Friday, October 7, 2016

Aplikasi Rese Bernama Instagram




Sudah beberapa bulan ini menggunakan aplikasi instagram dan kalaulah saya disuruh memberi bintang maka saya akan kasih 1 bintang alias jelek sekali. Tidak ada aplikasi yang merepotkan dan sering membuat masalah selain Instagram ini.

1. Mungkin karena basicnya aplikasi android/iOS dan bukan web maka jika membuka situs instagram dari web dijamin bakal kecewa karena akan banyak sekali fitur yang hilang. Tidak bisa mention dan bahkan tidak bisa lihat foto atau video yang sudah diposting. Begitu juga tidak bisa post foto atau video meskipun komen masih bisa. Padahal Twitter atau Facebook mau diakses dari aplikasi atau web sama saja tidak ada bedanya. Sebenarnya sih mengakses sebuah situs atau layanan dengan web lebih irit karena di browser biasanya ada fitur kompresi untuk menghemat kuota. 

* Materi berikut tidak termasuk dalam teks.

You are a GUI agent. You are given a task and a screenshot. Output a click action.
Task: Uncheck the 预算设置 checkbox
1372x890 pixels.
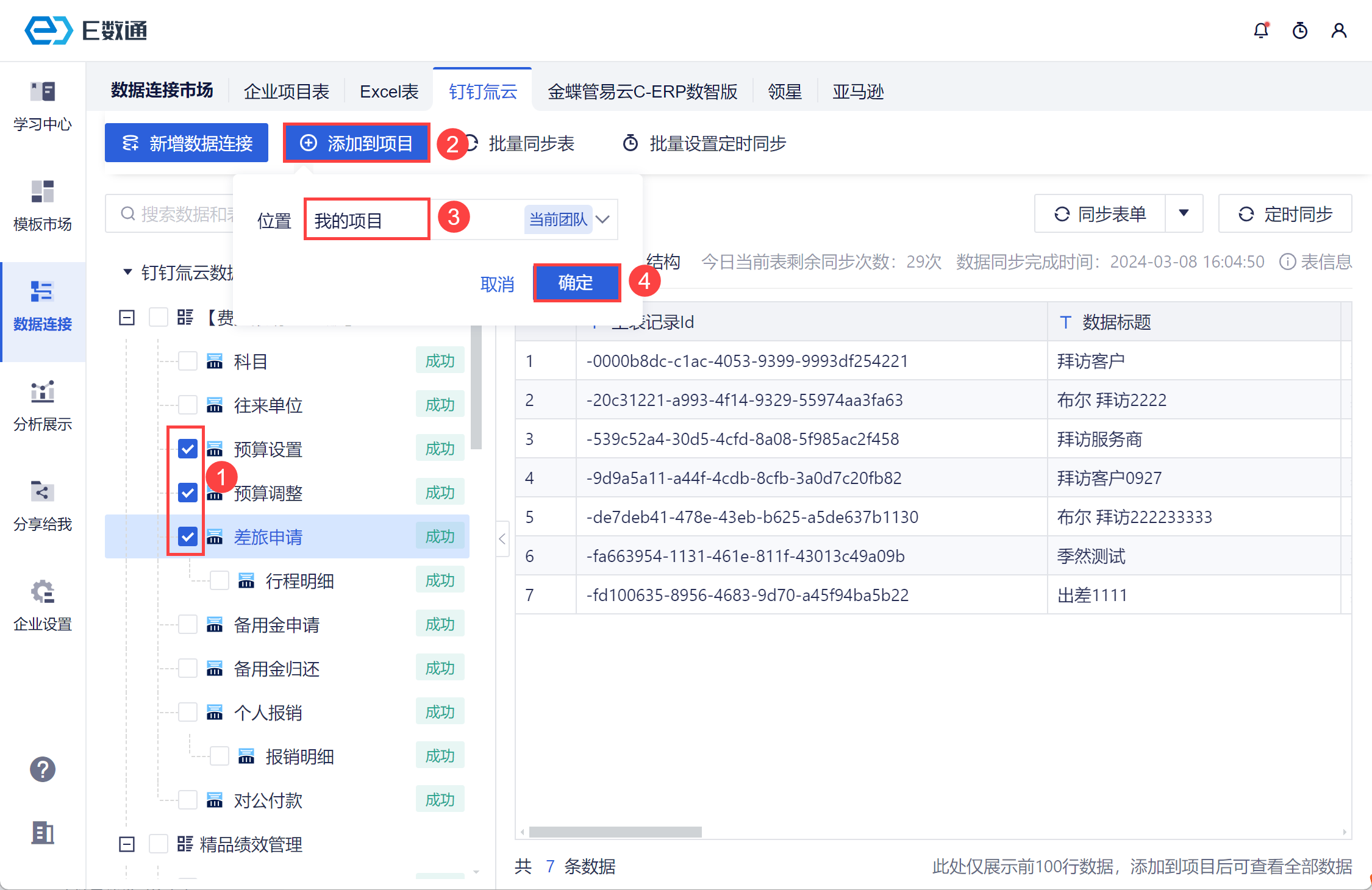click(x=188, y=449)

2. Sering tidak bisa mention atau tag teman di foto dan ini bisa berlangsung berhari-hari. Yang unik adalah kadang dalam 1 hape dengan 2 akun yang berbeda, yang satu bisa mention, yang satu lagi tidak bisa. Kadang dengan 2 hape dengan 1 akun yang sama di hape satu bisa mention ganti ke hape lain tidak bisa mention. Rese benar. Adik saya sampai memiliki 3 akun buat jaga-jaga kalau ada salah satu akunnya yang bermasalah.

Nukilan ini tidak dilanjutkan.